The present study aimed to investigate the durability and microstructure evolution of road base materials (RBM) prepared from red mud and flue gas desulfurization fly ash. The durability testing showed that the strength of RBM with the blast furnace slag addition of 1wt%, 3wt% and 5wt% reached 3.81, 4.87, and 5.84 MPa after 5 freezing–thawing (F–T) cycles and reached 5.21, 5.75, and 6.98 MPa after 20 weting–drying (W–D) cycles, respectively. The results also indicated that hydration products were continuously formed even during W–D and F–T exposures, resulting in an increase of the strength and durability of RBM. The observed increase of macropores (>1 μm) after F–T and W–D exposures suggested that the mechanism of RBM deterioration is pore enlargement due to cracks that develop inside their matrix. Moreover, the F–T exposure showed a greater negative effect on the durability of RBM compared to the W–D exposure. The leaching tests showed that sodium and heavy metals were solidified below the minimum requirement, which indicates that these wastes are suitable for use as a natural material replacement in road base construction.

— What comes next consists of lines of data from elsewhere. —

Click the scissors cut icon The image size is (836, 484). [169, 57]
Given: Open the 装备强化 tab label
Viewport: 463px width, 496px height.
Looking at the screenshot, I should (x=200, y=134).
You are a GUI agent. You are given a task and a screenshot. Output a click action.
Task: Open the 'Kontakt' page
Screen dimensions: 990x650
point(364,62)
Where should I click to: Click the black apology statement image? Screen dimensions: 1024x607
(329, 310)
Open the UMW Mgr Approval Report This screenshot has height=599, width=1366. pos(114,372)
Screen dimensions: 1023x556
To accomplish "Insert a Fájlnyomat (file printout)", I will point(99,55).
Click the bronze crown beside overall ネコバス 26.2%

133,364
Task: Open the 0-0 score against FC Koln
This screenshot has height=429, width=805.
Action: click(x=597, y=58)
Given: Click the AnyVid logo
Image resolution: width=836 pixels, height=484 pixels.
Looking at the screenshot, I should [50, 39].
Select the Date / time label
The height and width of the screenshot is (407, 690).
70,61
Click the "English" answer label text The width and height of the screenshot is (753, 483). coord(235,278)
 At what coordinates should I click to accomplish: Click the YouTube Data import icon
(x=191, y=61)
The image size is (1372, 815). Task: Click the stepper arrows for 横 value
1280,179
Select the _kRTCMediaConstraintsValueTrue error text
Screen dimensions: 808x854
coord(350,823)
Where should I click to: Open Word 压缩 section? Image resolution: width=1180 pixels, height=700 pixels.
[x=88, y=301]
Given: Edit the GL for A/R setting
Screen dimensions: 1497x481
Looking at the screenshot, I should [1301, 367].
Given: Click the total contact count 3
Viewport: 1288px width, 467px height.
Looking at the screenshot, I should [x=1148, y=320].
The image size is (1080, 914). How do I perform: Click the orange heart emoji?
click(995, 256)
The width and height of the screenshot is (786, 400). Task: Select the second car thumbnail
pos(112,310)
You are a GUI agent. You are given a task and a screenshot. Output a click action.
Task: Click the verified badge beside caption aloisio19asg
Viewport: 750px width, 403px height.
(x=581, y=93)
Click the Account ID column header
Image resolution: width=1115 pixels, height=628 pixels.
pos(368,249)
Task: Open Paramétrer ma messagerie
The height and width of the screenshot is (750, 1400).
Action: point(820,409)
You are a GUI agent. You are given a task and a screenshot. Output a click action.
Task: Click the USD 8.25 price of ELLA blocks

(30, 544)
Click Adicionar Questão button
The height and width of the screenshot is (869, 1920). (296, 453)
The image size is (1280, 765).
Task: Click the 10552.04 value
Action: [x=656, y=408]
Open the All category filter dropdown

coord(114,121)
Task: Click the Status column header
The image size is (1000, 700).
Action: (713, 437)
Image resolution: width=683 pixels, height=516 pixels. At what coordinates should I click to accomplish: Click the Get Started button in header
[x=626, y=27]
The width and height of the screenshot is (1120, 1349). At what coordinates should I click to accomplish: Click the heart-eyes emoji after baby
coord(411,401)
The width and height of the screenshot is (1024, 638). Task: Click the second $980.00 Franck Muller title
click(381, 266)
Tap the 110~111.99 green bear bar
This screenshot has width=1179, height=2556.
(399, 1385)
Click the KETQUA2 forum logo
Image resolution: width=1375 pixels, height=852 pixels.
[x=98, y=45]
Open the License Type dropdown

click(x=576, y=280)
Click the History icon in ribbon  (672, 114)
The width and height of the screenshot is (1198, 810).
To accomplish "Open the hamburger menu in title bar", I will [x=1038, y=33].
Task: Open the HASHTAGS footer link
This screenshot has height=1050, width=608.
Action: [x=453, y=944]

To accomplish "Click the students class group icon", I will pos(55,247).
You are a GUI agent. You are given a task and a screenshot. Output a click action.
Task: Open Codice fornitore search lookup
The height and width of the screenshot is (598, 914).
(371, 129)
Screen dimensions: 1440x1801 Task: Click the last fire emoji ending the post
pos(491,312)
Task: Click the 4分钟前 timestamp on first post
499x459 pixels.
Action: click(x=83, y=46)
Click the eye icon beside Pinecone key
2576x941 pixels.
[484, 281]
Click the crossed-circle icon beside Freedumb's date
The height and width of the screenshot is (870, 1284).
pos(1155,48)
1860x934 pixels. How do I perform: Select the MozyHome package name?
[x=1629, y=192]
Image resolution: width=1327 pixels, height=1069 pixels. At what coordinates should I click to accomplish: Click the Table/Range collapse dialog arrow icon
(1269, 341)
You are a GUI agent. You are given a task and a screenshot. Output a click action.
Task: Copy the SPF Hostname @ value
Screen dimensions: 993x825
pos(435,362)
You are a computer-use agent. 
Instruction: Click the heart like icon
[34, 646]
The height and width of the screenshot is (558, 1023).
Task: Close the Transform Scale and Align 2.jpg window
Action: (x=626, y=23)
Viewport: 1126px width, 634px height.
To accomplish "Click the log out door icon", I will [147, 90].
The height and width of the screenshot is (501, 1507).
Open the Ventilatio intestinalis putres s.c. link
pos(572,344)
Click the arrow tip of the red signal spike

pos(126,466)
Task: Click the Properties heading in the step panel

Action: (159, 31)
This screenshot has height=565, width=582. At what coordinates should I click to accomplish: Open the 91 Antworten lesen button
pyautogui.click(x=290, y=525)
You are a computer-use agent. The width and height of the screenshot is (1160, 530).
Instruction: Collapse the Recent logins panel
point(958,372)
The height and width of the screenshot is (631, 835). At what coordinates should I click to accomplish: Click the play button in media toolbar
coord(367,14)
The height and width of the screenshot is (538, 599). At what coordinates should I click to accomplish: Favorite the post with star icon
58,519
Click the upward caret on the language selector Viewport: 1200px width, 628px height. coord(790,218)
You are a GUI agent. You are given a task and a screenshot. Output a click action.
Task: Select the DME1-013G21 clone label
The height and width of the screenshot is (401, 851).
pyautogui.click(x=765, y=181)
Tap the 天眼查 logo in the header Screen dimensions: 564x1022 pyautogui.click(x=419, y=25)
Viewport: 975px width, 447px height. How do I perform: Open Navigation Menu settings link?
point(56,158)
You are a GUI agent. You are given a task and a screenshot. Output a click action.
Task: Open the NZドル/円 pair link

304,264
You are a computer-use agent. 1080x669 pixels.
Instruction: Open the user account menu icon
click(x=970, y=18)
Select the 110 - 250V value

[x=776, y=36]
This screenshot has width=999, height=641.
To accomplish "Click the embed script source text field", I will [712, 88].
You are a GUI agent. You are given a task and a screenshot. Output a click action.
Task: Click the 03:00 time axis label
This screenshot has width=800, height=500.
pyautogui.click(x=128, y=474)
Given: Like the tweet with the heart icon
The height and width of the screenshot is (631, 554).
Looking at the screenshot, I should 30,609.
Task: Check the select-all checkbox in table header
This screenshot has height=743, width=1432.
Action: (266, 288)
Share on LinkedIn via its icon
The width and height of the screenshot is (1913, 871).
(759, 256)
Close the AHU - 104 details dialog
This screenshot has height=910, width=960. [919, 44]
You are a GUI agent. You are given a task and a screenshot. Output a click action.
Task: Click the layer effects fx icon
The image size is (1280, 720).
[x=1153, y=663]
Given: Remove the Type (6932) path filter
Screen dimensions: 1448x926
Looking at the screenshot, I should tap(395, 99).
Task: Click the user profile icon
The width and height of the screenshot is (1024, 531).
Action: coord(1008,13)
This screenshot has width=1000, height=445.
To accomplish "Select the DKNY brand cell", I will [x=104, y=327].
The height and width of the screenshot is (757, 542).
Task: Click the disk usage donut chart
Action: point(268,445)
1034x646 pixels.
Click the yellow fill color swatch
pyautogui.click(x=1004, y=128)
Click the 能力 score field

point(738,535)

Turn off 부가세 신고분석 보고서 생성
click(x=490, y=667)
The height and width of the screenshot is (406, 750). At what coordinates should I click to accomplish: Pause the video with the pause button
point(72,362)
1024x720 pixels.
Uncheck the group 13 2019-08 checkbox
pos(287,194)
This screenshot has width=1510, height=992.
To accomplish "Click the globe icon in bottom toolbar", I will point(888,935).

本研究旨在研究由赤泥和烟气脱硫粉煤灰制备的路基材料（RBM）的耐久性和微观结构演变。耐久性测试表明，在5个冻融（F-T）循环后，高炉矿渣分别添加1wt％，3wt％和5wt％的RBM的强度分别达到3.81、4.87和5.84 MPa，分别达到5.21、5.75和经过20个湿-干（W-D）循环后，分别为6.98 MPa。结果还表明，即使在W-D和F-T暴露过程中，水合产物也不断形成，从而提高了RBM的强度和耐久性。F-T和W-D暴露后观察到的大孔增加（> 1μm）表明，RBM恶化的机理是由于其内部出现裂纹而导致的孔扩大。此外，与W-D暴露相比，FT暴露对RBM的持久性具有更大的负面影响。浸出试验表明，钠和重金属的固化量低于最低要求，这表明这些废物适合用作路基建设中的天然材料替代品。